Note that a few major parts are still missing:
 - special handling of the current branch of the superproject
 - writing (whether "refs/..." to the superproject as an index change or
   a commit, or non-"refs/..." directly to the subproject like usual)

Signed-off-by: Jonathan Tan <jonathantanmy@google.com>
---
 Makefile                       |   1 +
 refs.c                         |  11 +-
 refs/refs-internal.h           |   1 +
 refs/sp-backend.c              | 261 +++++++++++++++++++++++++++++++++++++++++
 submodule.c                    |  43 +++++--
 submodule.h                    |   2 +
 t/t1406-submodule-ref-store.sh |  26 ++++
 7 files changed, 331 insertions(+), 14 deletions(-)

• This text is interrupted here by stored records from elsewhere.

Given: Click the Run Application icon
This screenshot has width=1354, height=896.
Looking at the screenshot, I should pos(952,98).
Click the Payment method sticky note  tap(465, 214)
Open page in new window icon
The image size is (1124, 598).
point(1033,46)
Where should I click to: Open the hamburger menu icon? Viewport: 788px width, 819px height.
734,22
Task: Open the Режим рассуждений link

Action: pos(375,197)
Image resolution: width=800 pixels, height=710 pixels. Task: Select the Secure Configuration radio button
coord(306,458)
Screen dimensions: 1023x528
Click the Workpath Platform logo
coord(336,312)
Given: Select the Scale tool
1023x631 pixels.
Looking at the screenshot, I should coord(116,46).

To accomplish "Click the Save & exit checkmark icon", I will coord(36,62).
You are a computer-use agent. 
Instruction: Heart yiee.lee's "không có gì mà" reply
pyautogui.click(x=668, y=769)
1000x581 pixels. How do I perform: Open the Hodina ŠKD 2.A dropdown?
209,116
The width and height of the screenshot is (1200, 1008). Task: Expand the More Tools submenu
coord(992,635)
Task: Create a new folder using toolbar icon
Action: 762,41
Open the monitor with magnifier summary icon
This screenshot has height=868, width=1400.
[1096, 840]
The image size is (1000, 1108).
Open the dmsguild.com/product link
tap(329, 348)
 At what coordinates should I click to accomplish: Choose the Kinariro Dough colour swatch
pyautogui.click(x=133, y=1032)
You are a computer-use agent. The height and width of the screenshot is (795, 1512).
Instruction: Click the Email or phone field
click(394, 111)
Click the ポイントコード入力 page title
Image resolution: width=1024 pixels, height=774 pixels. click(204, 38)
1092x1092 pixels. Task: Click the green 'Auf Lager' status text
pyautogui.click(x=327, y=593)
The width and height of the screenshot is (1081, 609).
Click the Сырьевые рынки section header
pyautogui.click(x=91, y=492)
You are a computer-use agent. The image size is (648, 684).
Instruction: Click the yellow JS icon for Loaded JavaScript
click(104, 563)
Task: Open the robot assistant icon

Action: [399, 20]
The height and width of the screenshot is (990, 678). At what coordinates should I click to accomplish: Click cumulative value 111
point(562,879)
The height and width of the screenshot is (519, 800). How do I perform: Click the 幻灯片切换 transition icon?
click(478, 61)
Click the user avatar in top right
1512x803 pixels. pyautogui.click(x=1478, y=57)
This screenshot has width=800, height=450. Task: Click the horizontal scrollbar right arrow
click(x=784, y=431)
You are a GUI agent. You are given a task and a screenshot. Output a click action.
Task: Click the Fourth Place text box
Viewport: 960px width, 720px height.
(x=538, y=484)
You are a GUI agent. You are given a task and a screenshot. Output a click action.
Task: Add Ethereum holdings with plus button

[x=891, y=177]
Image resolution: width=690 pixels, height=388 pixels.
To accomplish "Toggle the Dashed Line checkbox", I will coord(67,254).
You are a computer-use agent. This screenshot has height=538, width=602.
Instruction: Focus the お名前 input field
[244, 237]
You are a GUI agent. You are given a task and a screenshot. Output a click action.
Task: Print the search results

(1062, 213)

 create mode 100644 refs/sp-backend.c

diff --git a/Makefile b/Makefile
index e53750ca0..74120b5d7 100644
--- a/Makefile
+++ b/Makefile
@@ -858,6 +858,7 @@ LIB_OBJS += refs/files-backend.o
 LIB_OBJS += refs/iterator.o
 LIB_OBJS += refs/packed-backend.o
 LIB_OBJS += refs/ref-cache.o
+LIB_OBJS += refs/sp-backend.o
 LIB_OBJS += ref-filter.o
 LIB_OBJS += remote.o
 LIB_OBJS += replace_object.o
diff --git a/refs.c b/refs.c
index 339d4318e..1f7922733 100644
--- a/refs.c
+++ b/refs.c
@@ -1575,12 +1575,17 @@ static struct ref_store *lookup_ref_store_map(struct hashmap *map,
 static struct ref_store *ref_store_init(const char *gitdir,
 					unsigned int flags)
 {
-	const char *be_name = "files";
-	struct ref_storage_be *be = find_ref_storage_backend(be_name);
+	struct ref_storage_be *be;
 	struct ref_store *refs;
 
+	if (getenv("USE_SP")) {
+		be = &refs_be_sp;
+	} else {
+		be = &refs_be_files;
+	}
+
 	if (!be)
-		die("BUG: reference backend %s is unknown", be_name);
+		die("BUG: reference backend %s is unknown", "files");
 
 	refs = be->init(gitdir, flags);
 	return refs;
diff --git a/refs/refs-internal.h b/refs/refs-internal.h
index dd834314b..a8ec03d90 100644
--- a/refs/refs-internal.h
+++ b/refs/refs-internal.h
@@ -651,6 +651,7 @@ struct ref_storage_be {
 
 extern struct ref_storage_be refs_be_files;
 extern struct ref_storage_be refs_be_packed;
+extern struct ref_storage_be refs_be_sp;
 
 /*
  * A representation of the reference store for the main repository or
diff --git a/refs/sp-backend.c b/refs/sp-backend.c
new file mode 100644
index 000000000..31e8cec4b
--- /dev/null
+++ b/refs/sp-backend.c
@@ -0,0 +1,261 @@
+#include "../cache.h"
+#include "../config.h"
+#include "../refs.h"
+#include "refs-internal.h"
+#include "ref-cache.h"
+#include "packed-backend.h"
+#include "../iterator.h"
+#include "../dir-iterator.h"
+#include "../lockfile.h"
+#include "../object.h"
+#include "../dir.h"
+#include "../submodule.h"
+
+/*
+ * Future: need to be in "struct repository"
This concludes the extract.